Between Reincarnation, Alchemy and Spiritual Sexuality:
The Reception of Lurianic Kabbalah in Western Esotericism
Toward the end of his life, Isaac Luria (1534-1572), one of the most well-known figures in Jewish Mysticism, ascended to the eccentric community in Safed, Israel, and imparted his unique wisdom to a fellowship of roughly forty apprentices. This interaction has spurred what would become the most prominent kabbalistic tradition to date. What makes this trend so exceptional is that it funnels various disparate esoteric methods which preceded it and reconcile them into a single multi-faceted metaphysical system. However, despite its popularity, little research has been done to examine the impact and relationship of this school with the West.
This project aims to remedy this academic oversight by exploring the reception of this influential current within western esotericism.
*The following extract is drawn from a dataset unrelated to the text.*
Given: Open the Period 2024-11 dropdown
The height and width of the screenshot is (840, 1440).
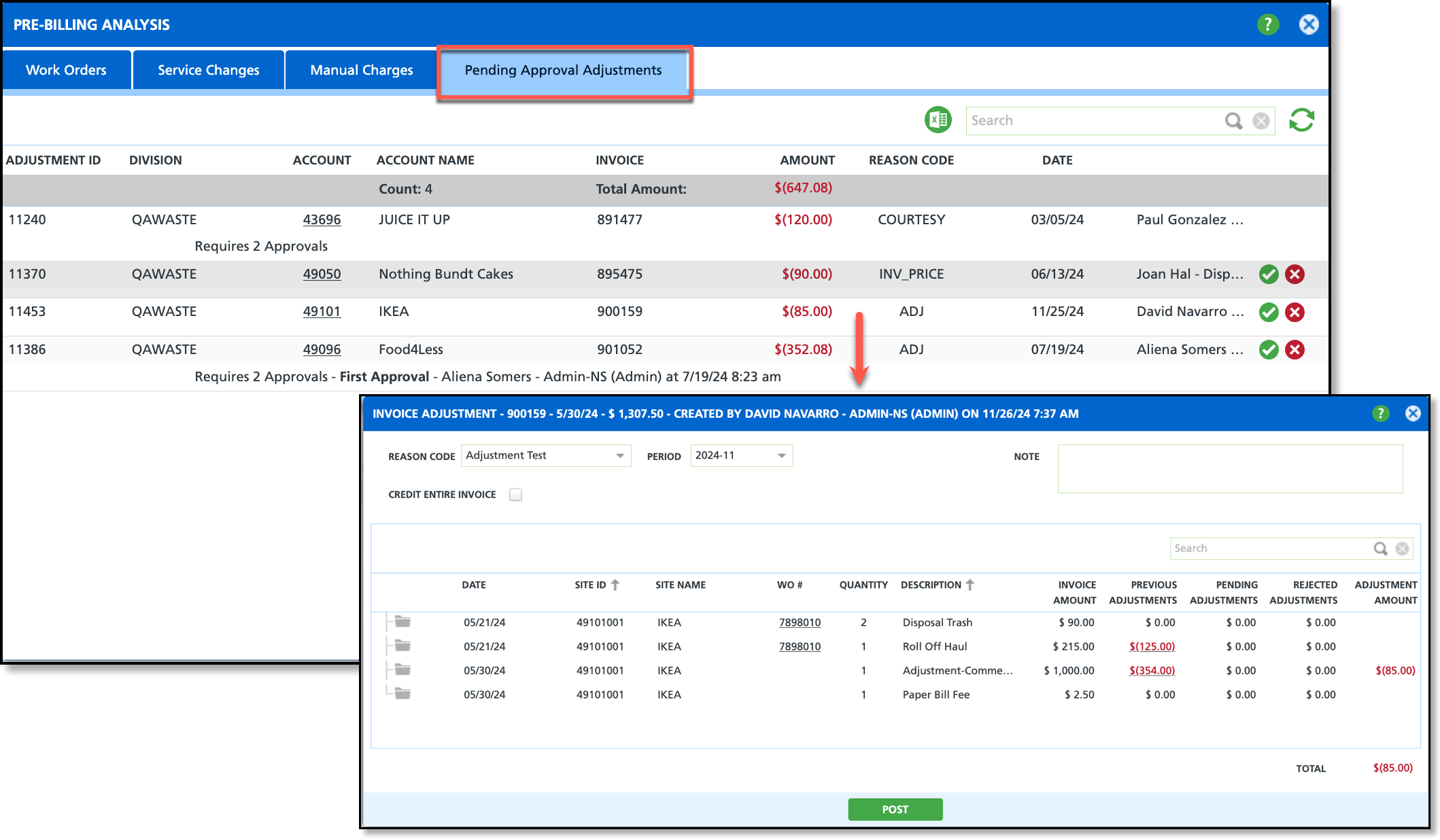Looking at the screenshot, I should 781,456.
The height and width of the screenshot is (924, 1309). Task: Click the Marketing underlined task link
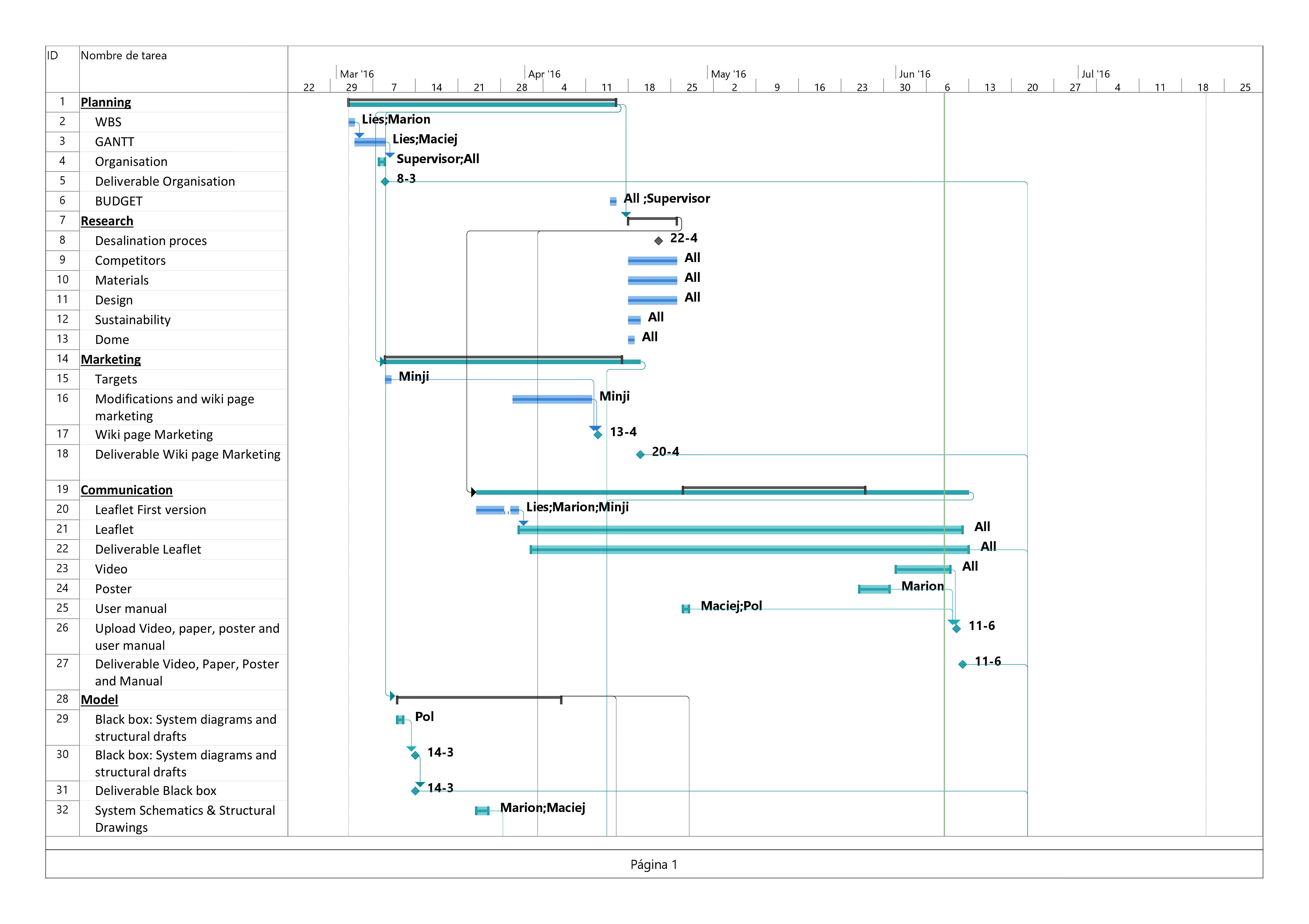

In particular, this study traces the textual evolution of its highly secretive doctrine of reincarnation over the wide spectrum of the Lurianic oeuvre spanning from the writings of Luria himself and concluding with the publication of the De Revolutionibus Animarum (On the Revolutions of the Souls) in the Kabbala Denudata (The Kabbalah Unveiled), published in Frankfurt, Germany, by the efforts of Christian Knorr von Rosenroth (1636-1689) and his colleagues in 1684.
The scope of this inquiry covers not only known printed works such as the voluminous Etz Chayim (The Tree of Life), Sefer ha-Gilgulim (The Book of Reincarnations) and Sefer ha-Chizyonot (The Book of Visions) by Chayim Vital (1542-1620), one of Luria’s most prominent and prolific direct followers, but also compositions that received little attention such as the unpublished Kanfei Yonah (Wings of the Dove), by Moshe Yonah, one of the first students to capture the enigmatic teachings, and Sefer ha-Pe’ulot (The Book of Operations) – Vital’s magical-alchemical diary. In addition, emphasis is placed on many non-published hand-written manuscripts preserved in libraries and archives around the world.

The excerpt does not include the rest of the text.